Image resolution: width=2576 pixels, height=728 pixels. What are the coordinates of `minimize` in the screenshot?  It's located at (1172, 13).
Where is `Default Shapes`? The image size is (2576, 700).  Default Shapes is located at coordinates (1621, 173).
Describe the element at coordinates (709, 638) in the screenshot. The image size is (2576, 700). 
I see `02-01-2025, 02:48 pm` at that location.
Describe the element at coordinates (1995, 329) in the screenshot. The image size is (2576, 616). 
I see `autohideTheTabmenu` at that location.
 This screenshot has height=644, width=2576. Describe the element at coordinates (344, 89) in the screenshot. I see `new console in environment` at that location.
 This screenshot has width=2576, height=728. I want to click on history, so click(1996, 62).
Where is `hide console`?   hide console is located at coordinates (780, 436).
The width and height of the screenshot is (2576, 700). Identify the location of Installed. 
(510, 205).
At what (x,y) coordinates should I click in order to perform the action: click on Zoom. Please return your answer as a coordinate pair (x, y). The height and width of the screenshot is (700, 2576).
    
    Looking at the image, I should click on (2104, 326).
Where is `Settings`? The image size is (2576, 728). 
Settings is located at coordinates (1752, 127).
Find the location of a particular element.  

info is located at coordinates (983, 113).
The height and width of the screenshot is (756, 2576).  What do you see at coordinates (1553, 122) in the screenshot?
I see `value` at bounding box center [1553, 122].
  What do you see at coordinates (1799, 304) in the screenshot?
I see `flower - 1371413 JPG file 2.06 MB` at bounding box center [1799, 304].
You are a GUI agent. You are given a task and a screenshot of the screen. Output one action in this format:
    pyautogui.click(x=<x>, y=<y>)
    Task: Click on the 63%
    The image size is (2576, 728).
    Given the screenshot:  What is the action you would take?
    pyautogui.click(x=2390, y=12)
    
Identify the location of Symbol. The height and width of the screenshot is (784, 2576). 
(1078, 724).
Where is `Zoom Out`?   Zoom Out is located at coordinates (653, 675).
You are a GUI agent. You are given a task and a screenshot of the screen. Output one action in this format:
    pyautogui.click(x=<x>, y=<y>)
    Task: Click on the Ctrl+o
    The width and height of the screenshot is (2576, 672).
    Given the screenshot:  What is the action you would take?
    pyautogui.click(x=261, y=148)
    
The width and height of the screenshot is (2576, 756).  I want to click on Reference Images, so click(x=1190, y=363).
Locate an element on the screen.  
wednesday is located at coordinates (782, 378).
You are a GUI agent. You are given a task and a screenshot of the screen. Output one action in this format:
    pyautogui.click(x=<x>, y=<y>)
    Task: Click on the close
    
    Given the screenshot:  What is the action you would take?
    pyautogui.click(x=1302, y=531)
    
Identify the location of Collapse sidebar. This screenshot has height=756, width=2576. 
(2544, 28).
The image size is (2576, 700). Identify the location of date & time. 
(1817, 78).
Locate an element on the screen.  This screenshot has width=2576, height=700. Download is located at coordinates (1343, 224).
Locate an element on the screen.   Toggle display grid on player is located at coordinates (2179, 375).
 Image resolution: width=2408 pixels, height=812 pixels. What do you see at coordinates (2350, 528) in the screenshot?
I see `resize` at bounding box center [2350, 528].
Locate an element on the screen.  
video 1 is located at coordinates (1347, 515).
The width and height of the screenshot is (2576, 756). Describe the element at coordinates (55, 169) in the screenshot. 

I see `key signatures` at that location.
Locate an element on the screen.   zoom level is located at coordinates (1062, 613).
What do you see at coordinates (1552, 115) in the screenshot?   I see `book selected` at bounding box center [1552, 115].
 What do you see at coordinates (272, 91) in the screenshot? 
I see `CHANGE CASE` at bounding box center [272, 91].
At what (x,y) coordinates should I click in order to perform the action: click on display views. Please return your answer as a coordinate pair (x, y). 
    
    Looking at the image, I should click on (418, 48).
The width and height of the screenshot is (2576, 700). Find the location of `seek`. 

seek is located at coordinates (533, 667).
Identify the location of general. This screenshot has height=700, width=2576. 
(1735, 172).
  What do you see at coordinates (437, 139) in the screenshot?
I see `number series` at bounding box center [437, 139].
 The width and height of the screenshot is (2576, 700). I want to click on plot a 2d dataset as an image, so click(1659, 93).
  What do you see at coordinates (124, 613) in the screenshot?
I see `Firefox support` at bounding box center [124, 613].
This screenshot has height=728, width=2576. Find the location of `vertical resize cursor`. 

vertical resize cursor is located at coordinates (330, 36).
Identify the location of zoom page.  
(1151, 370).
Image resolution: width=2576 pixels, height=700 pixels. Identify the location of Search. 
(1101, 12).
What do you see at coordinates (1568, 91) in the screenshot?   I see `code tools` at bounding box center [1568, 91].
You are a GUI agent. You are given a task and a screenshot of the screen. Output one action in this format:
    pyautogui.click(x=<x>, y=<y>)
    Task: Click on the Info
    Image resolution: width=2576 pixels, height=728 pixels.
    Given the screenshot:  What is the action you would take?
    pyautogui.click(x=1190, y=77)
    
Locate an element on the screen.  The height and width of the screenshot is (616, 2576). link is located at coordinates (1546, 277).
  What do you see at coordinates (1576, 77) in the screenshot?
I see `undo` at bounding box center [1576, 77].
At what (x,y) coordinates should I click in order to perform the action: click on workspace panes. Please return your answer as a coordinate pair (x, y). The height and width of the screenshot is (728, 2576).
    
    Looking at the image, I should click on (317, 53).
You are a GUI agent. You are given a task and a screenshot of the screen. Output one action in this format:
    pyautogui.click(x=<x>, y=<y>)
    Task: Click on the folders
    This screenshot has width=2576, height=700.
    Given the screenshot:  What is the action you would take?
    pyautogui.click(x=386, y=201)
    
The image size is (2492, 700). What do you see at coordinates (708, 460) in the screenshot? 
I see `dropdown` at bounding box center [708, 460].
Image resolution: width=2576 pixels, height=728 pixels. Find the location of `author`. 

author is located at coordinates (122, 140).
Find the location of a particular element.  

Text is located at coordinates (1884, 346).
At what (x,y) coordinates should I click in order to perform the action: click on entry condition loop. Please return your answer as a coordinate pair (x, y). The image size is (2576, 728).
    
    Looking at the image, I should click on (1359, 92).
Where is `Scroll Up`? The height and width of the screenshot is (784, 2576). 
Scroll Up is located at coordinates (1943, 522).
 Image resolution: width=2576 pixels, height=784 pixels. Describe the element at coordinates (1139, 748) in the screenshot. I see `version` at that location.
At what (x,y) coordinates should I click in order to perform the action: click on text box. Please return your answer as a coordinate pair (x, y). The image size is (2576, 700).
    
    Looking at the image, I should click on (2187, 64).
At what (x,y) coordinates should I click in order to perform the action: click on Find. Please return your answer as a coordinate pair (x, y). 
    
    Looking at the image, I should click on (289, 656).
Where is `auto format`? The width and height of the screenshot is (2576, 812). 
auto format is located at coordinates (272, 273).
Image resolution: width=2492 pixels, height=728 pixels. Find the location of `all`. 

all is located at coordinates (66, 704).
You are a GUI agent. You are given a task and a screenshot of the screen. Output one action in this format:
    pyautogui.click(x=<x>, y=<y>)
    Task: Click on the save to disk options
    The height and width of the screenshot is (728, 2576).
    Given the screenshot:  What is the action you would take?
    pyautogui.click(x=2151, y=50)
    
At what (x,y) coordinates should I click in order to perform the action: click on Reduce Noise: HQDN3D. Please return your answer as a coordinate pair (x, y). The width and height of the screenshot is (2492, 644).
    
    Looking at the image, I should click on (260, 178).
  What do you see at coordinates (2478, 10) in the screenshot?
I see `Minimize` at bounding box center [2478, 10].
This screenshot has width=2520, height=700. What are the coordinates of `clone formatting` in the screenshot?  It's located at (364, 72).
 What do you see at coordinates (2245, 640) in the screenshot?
_ _ _ _ _
Task: Put every one of the lines above into a numbered list, omitting any blank lines.

Output:
1. Image resolution: width=2576 pixels, height=728 pixels. What are the coordinates of `minimize` in the screenshot?  It's located at (1172, 13).
2. Where is `Default Shapes`? The image size is (2576, 700).  Default Shapes is located at coordinates (1621, 173).
3. Describe the element at coordinates (709, 638) in the screenshot. The image size is (2576, 700). 
4. I see `02-01-2025, 02:48 pm` at that location.
5. Describe the element at coordinates (1995, 329) in the screenshot. The image size is (2576, 616). 
6. I see `autohideTheTabmenu` at that location.
7.  This screenshot has height=644, width=2576. Describe the element at coordinates (344, 89) in the screenshot. I see `new console in environment` at that location.
8.  This screenshot has width=2576, height=728. I want to click on history, so click(1996, 62).
9. Where is `hide console`?   hide console is located at coordinates (780, 436).
10. The width and height of the screenshot is (2576, 700). Identify the location of Installed. 
11. (510, 205).
12. At what (x,y) coordinates should I click in order to perform the action: click on Zoom. Please return your answer as a coordinate pair (x, y). The height and width of the screenshot is (700, 2576).
13.     Looking at the image, I should click on (2104, 326).
14. Where is `Settings`? The image size is (2576, 728). 
15. Settings is located at coordinates (1752, 127).
16. Find the location of a particular element.  
17. info is located at coordinates (983, 113).
18. The height and width of the screenshot is (756, 2576).  What do you see at coordinates (1553, 122) in the screenshot?
19. I see `value` at bounding box center [1553, 122].
20.   What do you see at coordinates (1799, 304) in the screenshot?
21. I see `flower - 1371413 JPG file 2.06 MB` at bounding box center [1799, 304].
22. You are a GUI agent. You are given a task and a screenshot of the screen. Output one action in this format:
23.     pyautogui.click(x=<x>, y=<y>)
24.     Task: Click on the 63%
25.     The image size is (2576, 728).
26.     Given the screenshot:  What is the action you would take?
27.     pyautogui.click(x=2390, y=12)
28. Identify the location of Symbol. The height and width of the screenshot is (784, 2576). 
29. (1078, 724).
30. Where is `Zoom Out`?   Zoom Out is located at coordinates (653, 675).
31. You are a GUI agent. You are given a task and a screenshot of the screen. Output one action in this format:
32.     pyautogui.click(x=<x>, y=<y>)
33.     Task: Click on the Ctrl+o
34.     The width and height of the screenshot is (2576, 672).
35.     Given the screenshot:  What is the action you would take?
36.     pyautogui.click(x=261, y=148)
37. The width and height of the screenshot is (2576, 756).  I want to click on Reference Images, so click(x=1190, y=363).
38. Locate an element on the screen.  
39. wednesday is located at coordinates (782, 378).
40. You are a GUI agent. You are given a task and a screenshot of the screen. Output one action in this format:
41.     pyautogui.click(x=<x>, y=<y>)
42.     Task: Click on the close
43.     Given the screenshot:  What is the action you would take?
44.     pyautogui.click(x=1302, y=531)
45. Identify the location of Collapse sidebar. This screenshot has height=756, width=2576. 
46. (2544, 28).
47. The image size is (2576, 700). Identify the location of date & time. 
48. (1817, 78).
49. Locate an element on the screen.  This screenshot has width=2576, height=700. Download is located at coordinates (1343, 224).
50. Locate an element on the screen.   Toggle display grid on player is located at coordinates (2179, 375).
51.  Image resolution: width=2408 pixels, height=812 pixels. What do you see at coordinates (2350, 528) in the screenshot?
52. I see `resize` at bounding box center [2350, 528].
53. Locate an element on the screen.  
54. video 1 is located at coordinates (1347, 515).
55. The width and height of the screenshot is (2576, 756). Describe the element at coordinates (55, 169) in the screenshot. 
56. I see `key signatures` at that location.
57. Locate an element on the screen.   zoom level is located at coordinates (1062, 613).
58. What do you see at coordinates (1552, 115) in the screenshot?   I see `book selected` at bounding box center [1552, 115].
59.  What do you see at coordinates (272, 91) in the screenshot? 
60. I see `CHANGE CASE` at bounding box center [272, 91].
61. At what (x,y) coordinates should I click in order to perform the action: click on display views. Please return your answer as a coordinate pair (x, y). 
62.     Looking at the image, I should click on (418, 48).
63. The width and height of the screenshot is (2576, 700). Find the location of `seek`. 
64. seek is located at coordinates (533, 667).
65. Identify the location of general. This screenshot has height=700, width=2576. 
66. (1735, 172).
67.   What do you see at coordinates (437, 139) in the screenshot?
68. I see `number series` at bounding box center [437, 139].
69.  The width and height of the screenshot is (2576, 700). I want to click on plot a 2d dataset as an image, so click(1659, 93).
70.   What do you see at coordinates (124, 613) in the screenshot?
71. I see `Firefox support` at bounding box center [124, 613].
72. This screenshot has height=728, width=2576. Find the location of `vertical resize cursor`. 
73. vertical resize cursor is located at coordinates (330, 36).
74. Identify the location of zoom page.  
75. (1151, 370).
76. Image resolution: width=2576 pixels, height=700 pixels. Identify the location of Search. 
77. (1101, 12).
78. What do you see at coordinates (1568, 91) in the screenshot?   I see `code tools` at bounding box center [1568, 91].
79. You are a GUI agent. You are given a task and a screenshot of the screen. Output one action in this format:
80.     pyautogui.click(x=<x>, y=<y>)
81.     Task: Click on the Info
82.     Image resolution: width=2576 pixels, height=728 pixels.
83.     Given the screenshot:  What is the action you would take?
84.     pyautogui.click(x=1190, y=77)
85. Locate an element on the screen.  The height and width of the screenshot is (616, 2576). link is located at coordinates (1546, 277).
86.   What do you see at coordinates (1576, 77) in the screenshot?
87. I see `undo` at bounding box center [1576, 77].
88. At what (x,y) coordinates should I click in order to perform the action: click on workspace panes. Please return your answer as a coordinate pair (x, y). The height and width of the screenshot is (728, 2576).
89.     Looking at the image, I should click on (317, 53).
90. You are a GUI agent. You are given a task and a screenshot of the screen. Output one action in this format:
91.     pyautogui.click(x=<x>, y=<y>)
92.     Task: Click on the folders
93.     This screenshot has width=2576, height=700.
94.     Given the screenshot:  What is the action you would take?
95.     pyautogui.click(x=386, y=201)
96. The image size is (2492, 700). What do you see at coordinates (708, 460) in the screenshot? 
97. I see `dropdown` at bounding box center [708, 460].
98. Image resolution: width=2576 pixels, height=728 pixels. Find the location of `author`. 
99. author is located at coordinates (122, 140).
100. Find the location of a particular element.  
101. Text is located at coordinates (1884, 346).
102. At what (x,y) coordinates should I click in order to perform the action: click on entry condition loop. Please return your answer as a coordinate pair (x, y). The image size is (2576, 728).
103.     Looking at the image, I should click on (1359, 92).
104. Where is `Scroll Up`? The height and width of the screenshot is (784, 2576). 
105. Scroll Up is located at coordinates (1943, 522).
106.  Image resolution: width=2576 pixels, height=784 pixels. Describe the element at coordinates (1139, 748) in the screenshot. I see `version` at that location.
107. At what (x,y) coordinates should I click in order to perform the action: click on text box. Please return your answer as a coordinate pair (x, y). The image size is (2576, 700).
108.     Looking at the image, I should click on (2187, 64).
109. At what (x,y) coordinates should I click in order to perform the action: click on Find. Please return your answer as a coordinate pair (x, y). 
110.     Looking at the image, I should click on (289, 656).
111. Where is `auto format`? The width and height of the screenshot is (2576, 812). 
112. auto format is located at coordinates (272, 273).
113. Image resolution: width=2492 pixels, height=728 pixels. Find the location of `all`. 
114. all is located at coordinates (66, 704).
115. You are a GUI agent. You are given a task and a screenshot of the screen. Output one action in this format:
116.     pyautogui.click(x=<x>, y=<y>)
117.     Task: Click on the save to disk options
118.     The height and width of the screenshot is (728, 2576).
119.     Given the screenshot:  What is the action you would take?
120.     pyautogui.click(x=2151, y=50)
121. At what (x,y) coordinates should I click in order to perform the action: click on Reduce Noise: HQDN3D. Please return your answer as a coordinate pair (x, y). The width and height of the screenshot is (2492, 644).
122.     Looking at the image, I should click on (260, 178).
123.   What do you see at coordinates (2478, 10) in the screenshot?
124. I see `Minimize` at bounding box center [2478, 10].
125. This screenshot has width=2520, height=700. What are the coordinates of `clone formatting` in the screenshot?  It's located at (364, 72).
126.  What do you see at coordinates (2245, 640) in the screenshot?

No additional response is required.